毎年、毎年、異常気象の話が、テレビ、新聞を騒がせています。「地球が人間活動によって暖まっている」、あるいは、「地球の気候が狂ってきている」、「地球が破局に向かっている」などという話を聞いた経験のある人は多いことと思います。「このまま人間による野放図の化石燃料の使用が続けば、先に待っているのは破局だけだ」というような警告をする人もいます。右を見ても、左を見ても、「不安をあおる」ような話ばかりです。しかし、このような「不安をあおる話」は本当でしょうか?
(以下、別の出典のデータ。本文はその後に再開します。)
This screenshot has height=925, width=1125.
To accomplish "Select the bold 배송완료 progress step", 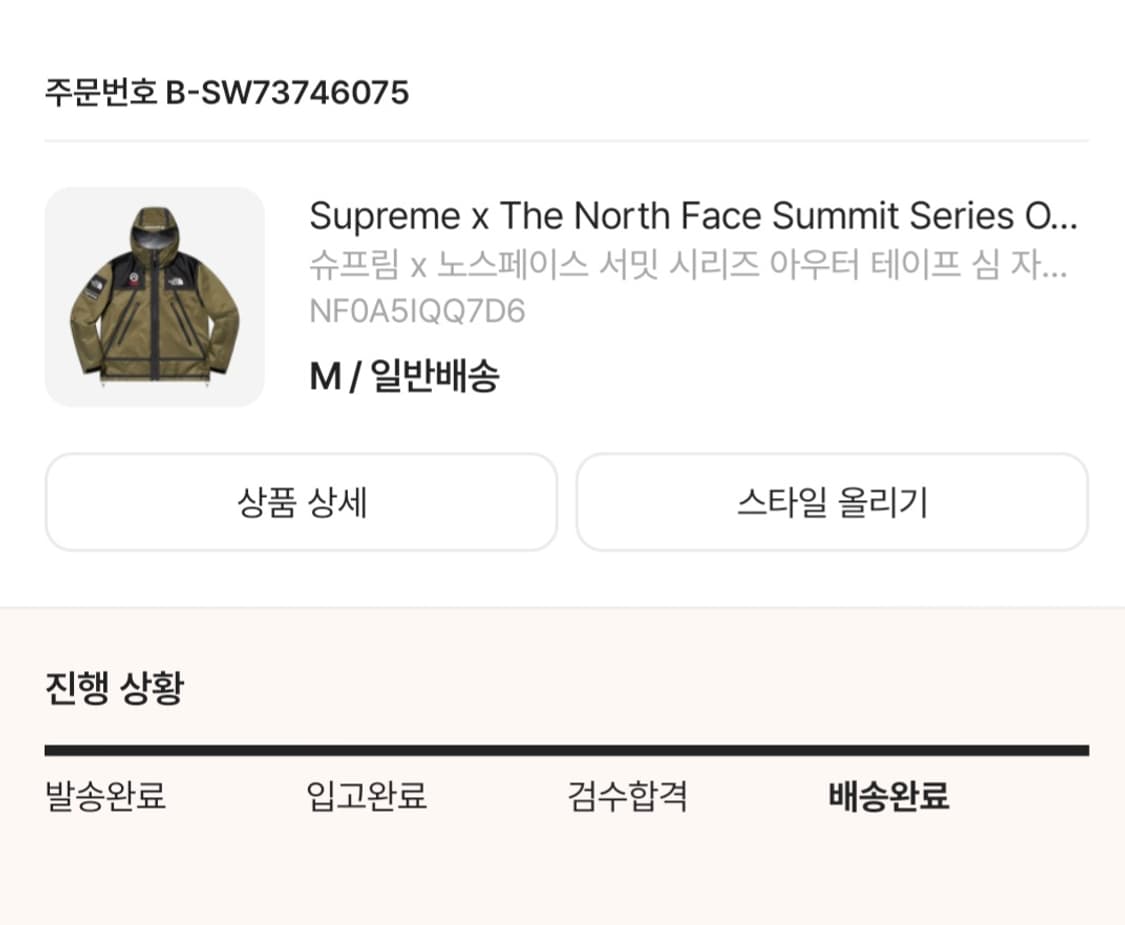I will pos(888,797).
客観的な、あるいは、科学的な道筋が確立していない分野では、いろいろなことを言う人が存在しますし、さまざまないかがわしい説が存在します。地球温暖化の問題も似たようなところがあります。温暖化の予測にしても完全とはいえません。完全な予測ができても、それは、確率的にならざるを得ません。地球温暖化に関しては冷静に物事を判断することが必要です。確かなこと、不確かなこと、今できること、今できないこと、今、しなければならないこと、すべきでないこと、を明確に分けておく必要があります。わからないことはわからないと残しておく必要があります。
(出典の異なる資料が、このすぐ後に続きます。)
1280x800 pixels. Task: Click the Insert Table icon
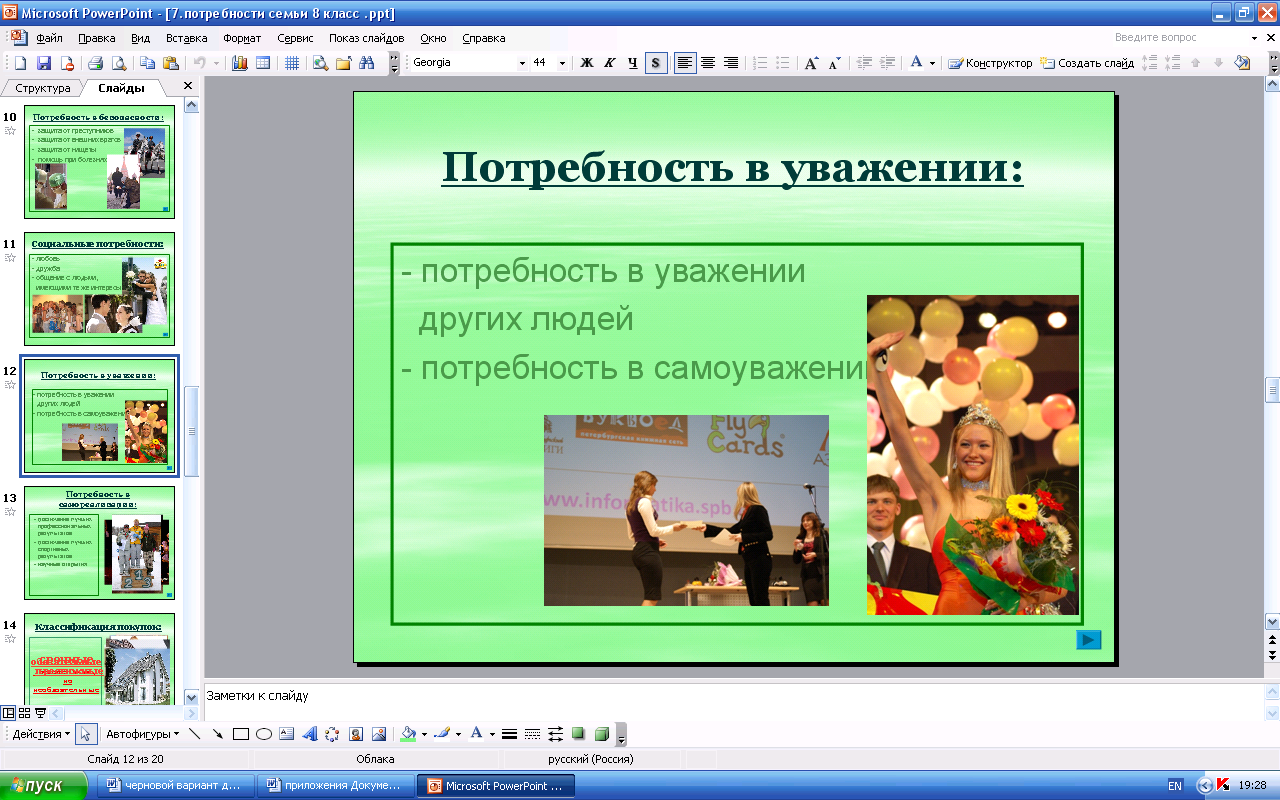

まず確かなことは、「今のまま化石燃料を使い続けていけば、地球は温暖化するが、破局はしない」ということです。破局するとすれば、多量生産・多量消費・多量廃棄に慣れた現代社会の生活様式なのです。
本書では、地球温暖化をめぐる事実と、それから想定される結果について述べてみたいと思います。それらを理解して、将来、どうすればよいか腹を決めてください。国民の合意に伴い適切な政治的行為によって、新しい社会を構築していくことこそが、今、求められているのですから。(本書「はじめに」より)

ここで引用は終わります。